While an overwhelming majority of U.N. member states who attended the vote voted in favor of the resolution, dismissing Trump’s decision as null and void, only seven countries alongside the U.S. and Israel voted against the resolution. These seven states include four small countries located in the Pacific, Togo in Africa and Guatemala and Honduras in the U.S., which is a clear demonstration of the extent to which Washington and Israel have become isolated in world politics in relation to this decision.
Many comments can be made upon the proposed resolution, and a great deal have been made already. However, it is important to assess the meaning of the resolution in regards to U.S. hegemony in international politics.
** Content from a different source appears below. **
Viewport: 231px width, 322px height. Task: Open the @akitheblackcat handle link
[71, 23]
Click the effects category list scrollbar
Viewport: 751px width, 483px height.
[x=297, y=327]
The decision drawn from the U.N. General Assembly is the accomplishment of Palestine, Yemen and Turkey, who brought the issue to the agenda of the organization. Turkey exerted serious and determined diplomatic efforts in order to enable support for the draft resolution despite pressure from Washington. Ankara’s position on this issue is a tangible result of “the world is bigger than five” discourse, which has been repeatedly asserted by the Turkish President Recep Tayyip Erdogan. In other words, the Jerusalem issue became a platform in which Turkey was able to utilize its long-standing discourse of objecting to the privileged positions of certain U.N. members who hamper solutions for international conflicts – initially going against the main reason why the organization was established. Turkey addressed the conscience of the international community and achieved to impose substantial political pressure on the Trump administration by conveying the draft that was vetoed by the U.S. at the U.N. Security Council to the U.N. General Assembly, which has a relatively fairer decision-making mechanism.